- Founded: 1967
- Founder: Jeff Barry
- Distributor(s): Dot Records, Famous Music Group
- Genre: Bubblegum pop

= Steed Records =

Steed Records was a record label founded by songwriter-record producer Jeff Barry in 1967 in New York City. The label was active until 1971. It was first distributed by Dot Records, then by Gulf+Western's Famous Music Group after it absorbed Dot.

Steed's main artist was singer-songwriter Andy Kim, whose biggest hit for the label was "Baby, I Love You" (co-written and produced by Barry) in 1969. Other artists on the label included Robin McNamara ("Lay a Little Lovin' On Me") and The Illusion ("Did You See Her Eyes"). Other Steed acts included Louis St. Louis and Jacqueline Carol (St.

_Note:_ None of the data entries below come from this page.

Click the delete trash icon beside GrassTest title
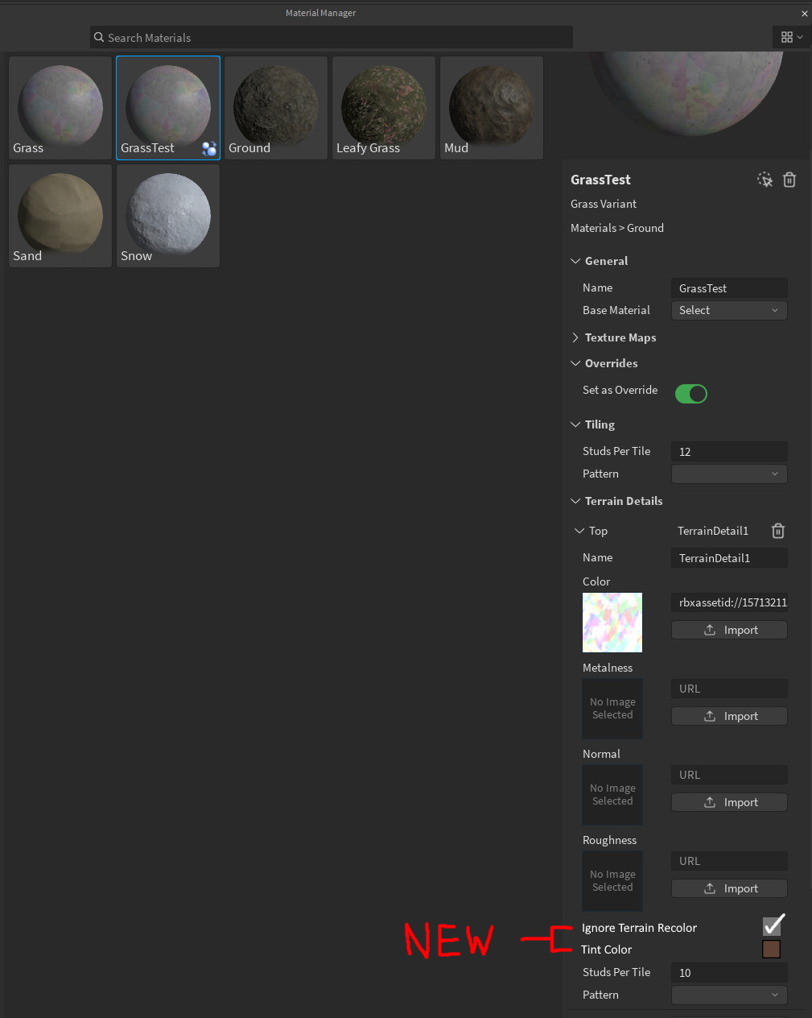 [789, 180]
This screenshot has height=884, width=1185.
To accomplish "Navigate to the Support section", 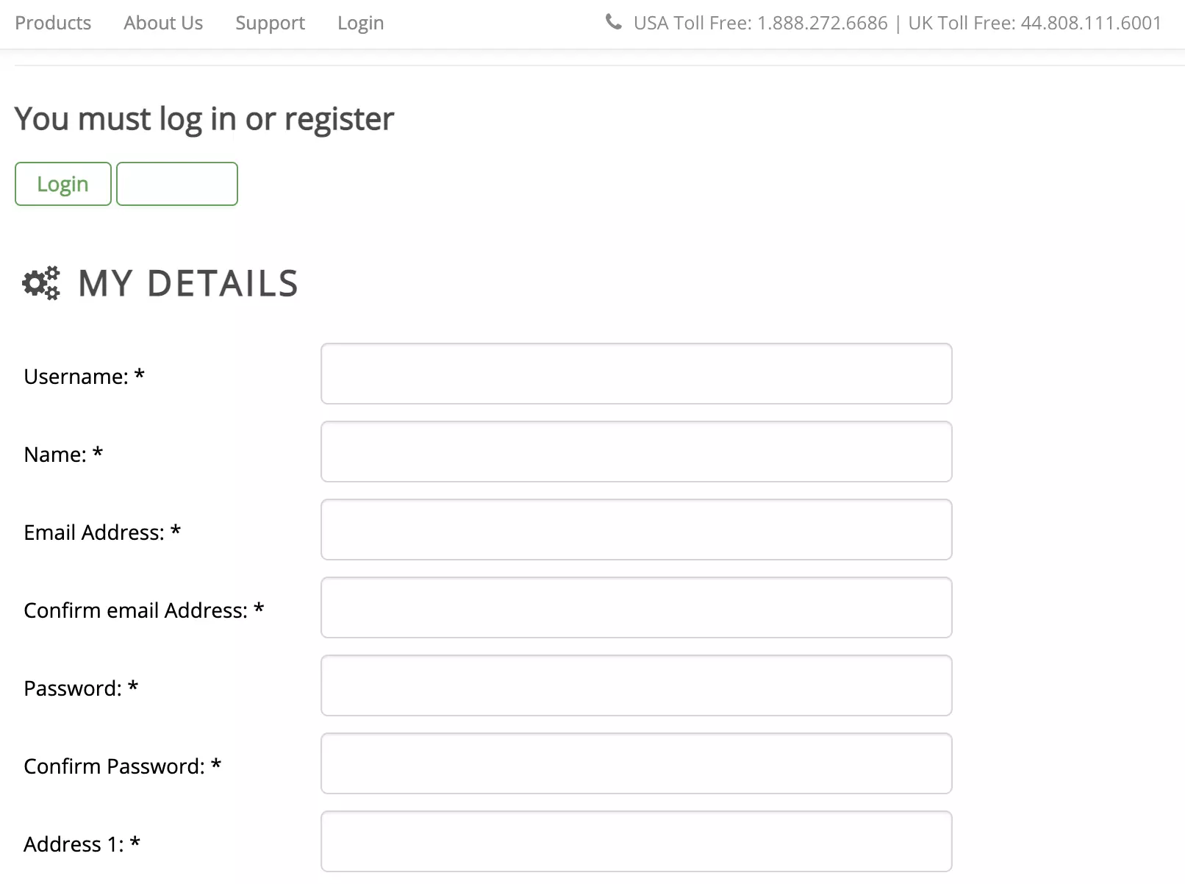I will (270, 23).
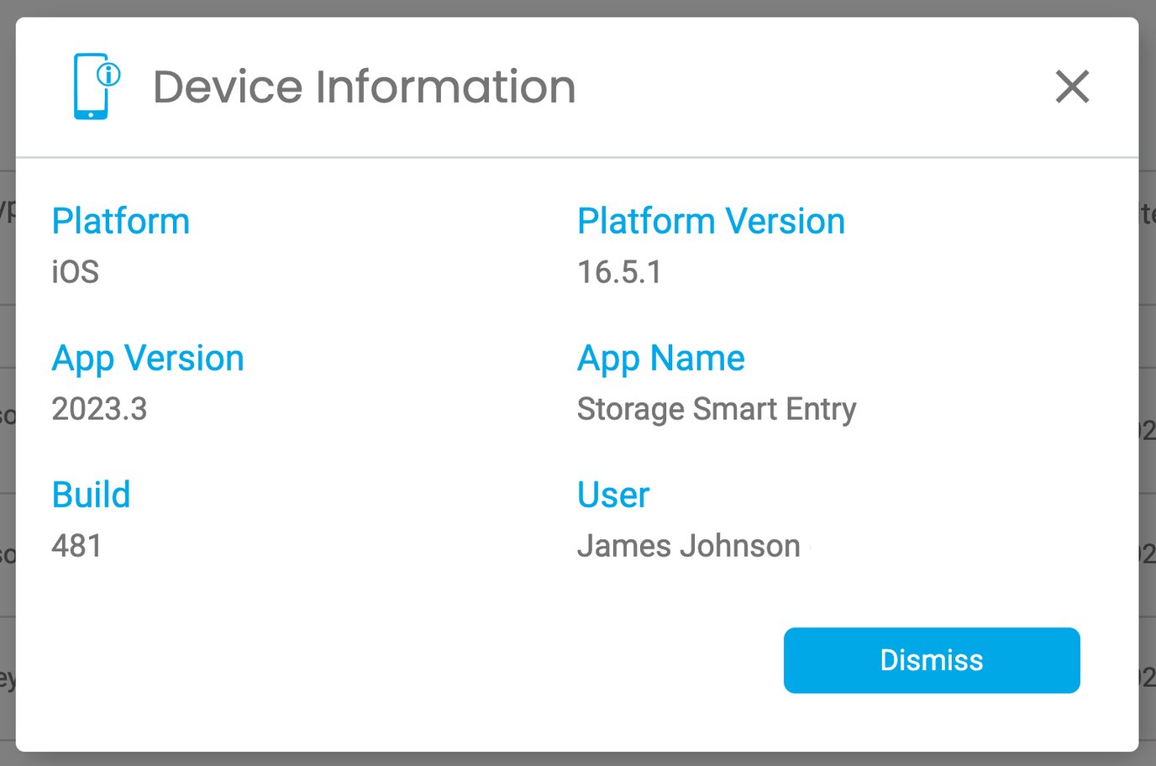
Task: Click the info badge on the phone icon
Action: 108,73
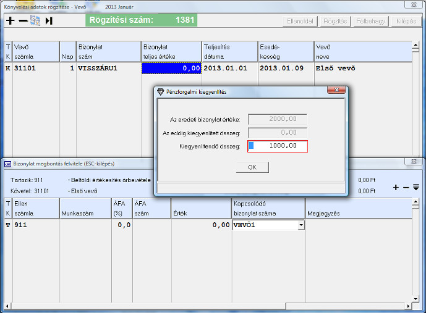426x313 pixels.
Task: Open the Kapcsolódó bizonylat száma dropdown
Action: 300,226
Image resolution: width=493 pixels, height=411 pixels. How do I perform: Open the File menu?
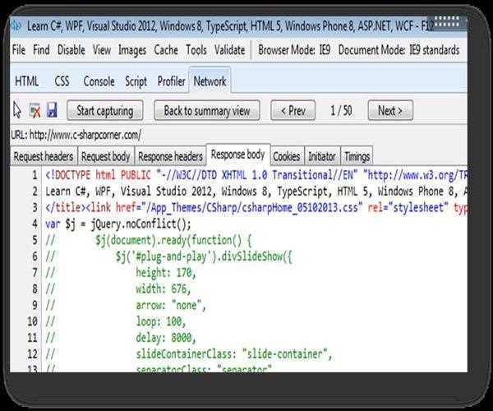pos(18,50)
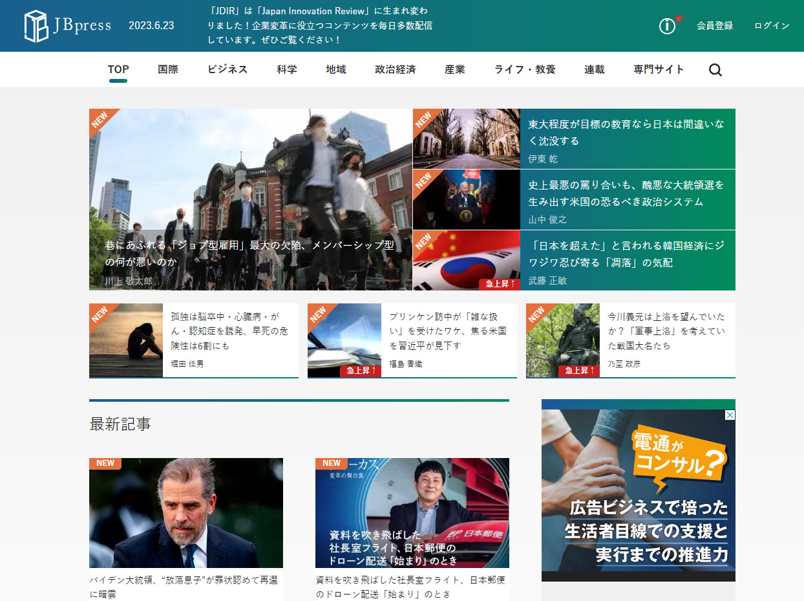Open the site search magnifier icon

click(x=715, y=69)
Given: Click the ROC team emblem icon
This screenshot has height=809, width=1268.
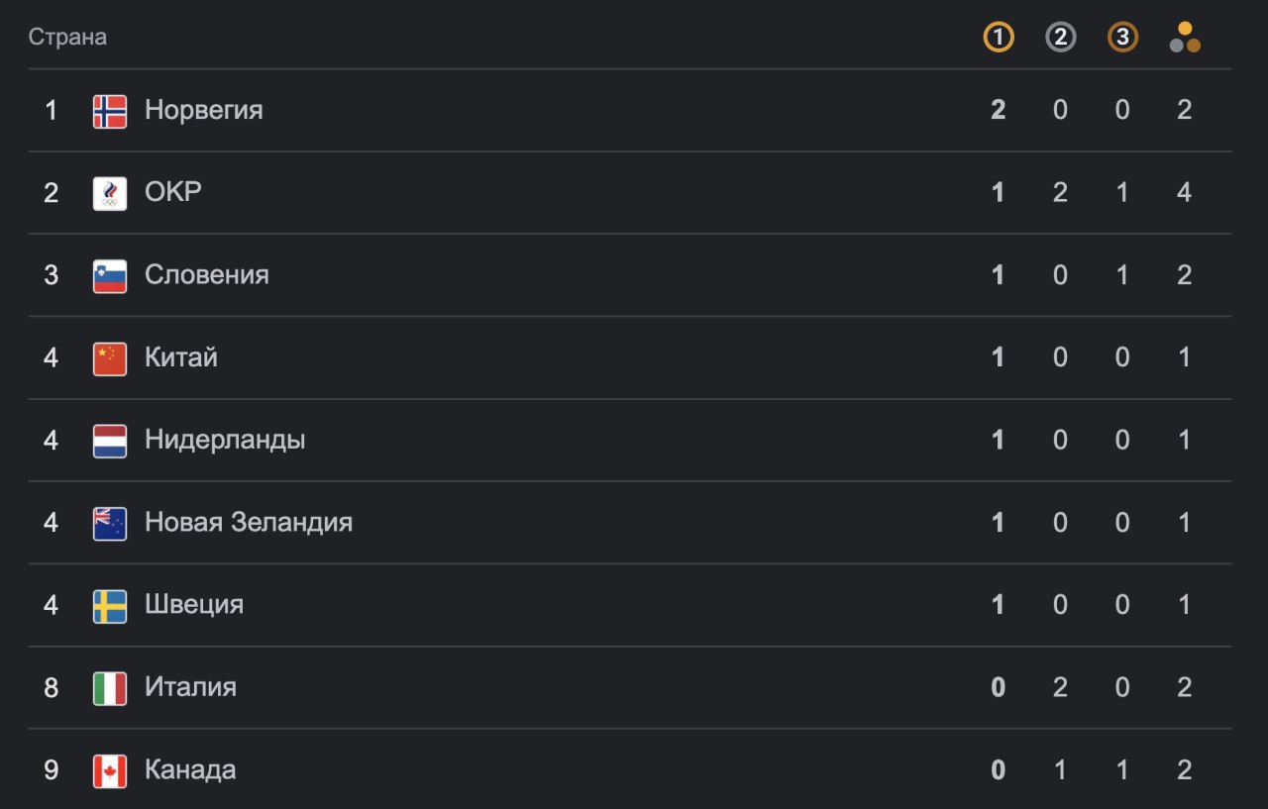Looking at the screenshot, I should (x=110, y=193).
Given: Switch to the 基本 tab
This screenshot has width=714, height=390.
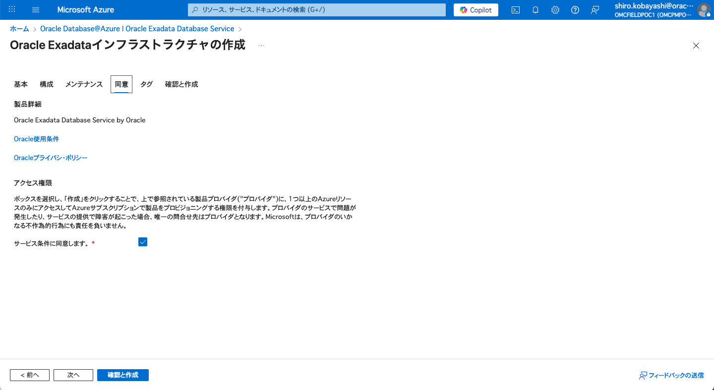Looking at the screenshot, I should pyautogui.click(x=21, y=84).
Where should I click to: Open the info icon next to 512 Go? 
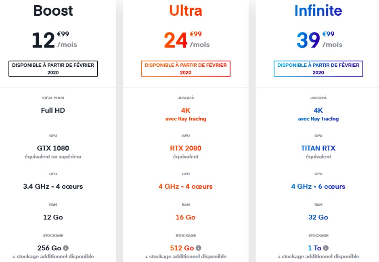tap(199, 248)
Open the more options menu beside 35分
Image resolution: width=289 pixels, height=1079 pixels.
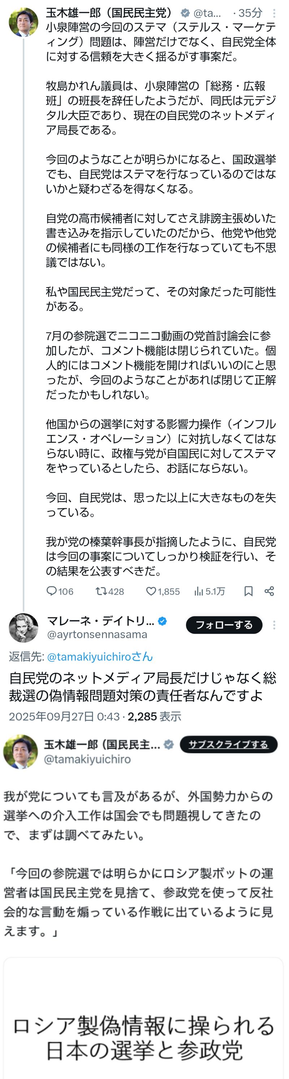tap(274, 13)
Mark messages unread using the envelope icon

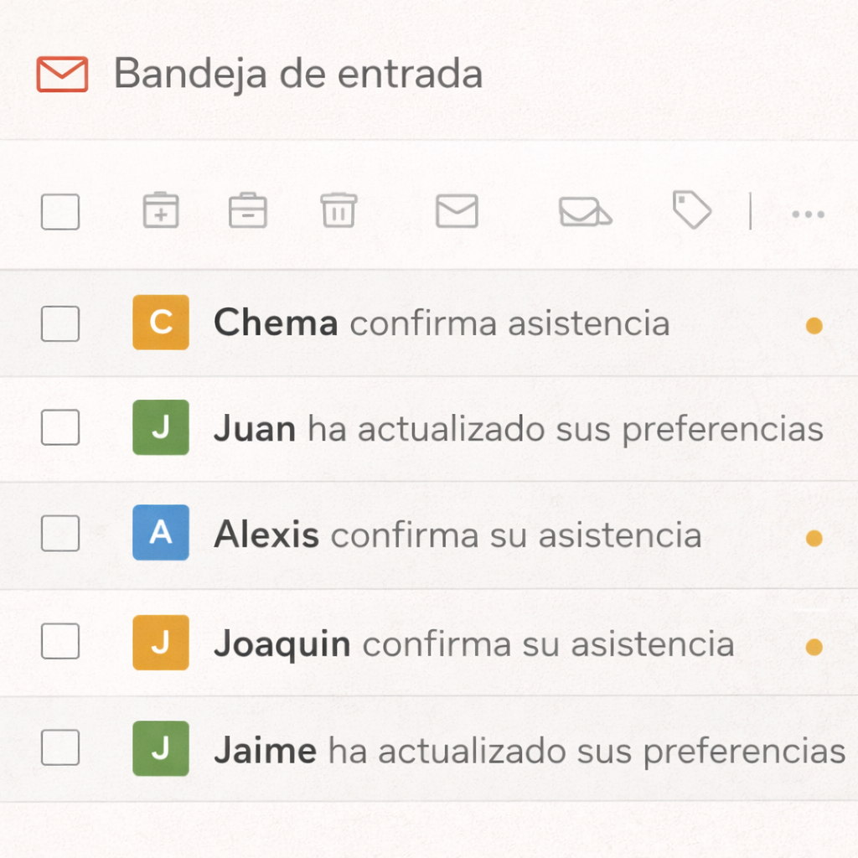pos(457,211)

Louis would later produce the "Grease" and "Grease II" soundtracks), The Playhouse, Hank Shifter, Keepers of the Light featuring Alzo Fronte (who also recorded as Alzo + Uddin) and The Rich Kids featuring Danny Belline. Most of Steed's recording sessions took place at Century Sound Studios in NYC. Jeff Barry and Andy Kim's songwriting partnership was a cornerstone of the label's fortunes. Steed Records rode the wave of bubblegum pop in the late Sixties and early Seventies (although many of its releases were not bubblegum). When musical trends changed, Steed's sales fell off. Paramount Records took over the label with Famous Music taking over distribution.

Jeff Barry discontinued Steed Records when he relocated to California in 1971. Kim's last two hits, "Rock Me Gently" and "Fire, Baby, I'm on Fire", appeared on Capitol Records in 1974. The Steed catalogue is today controlled by Universal Music Group.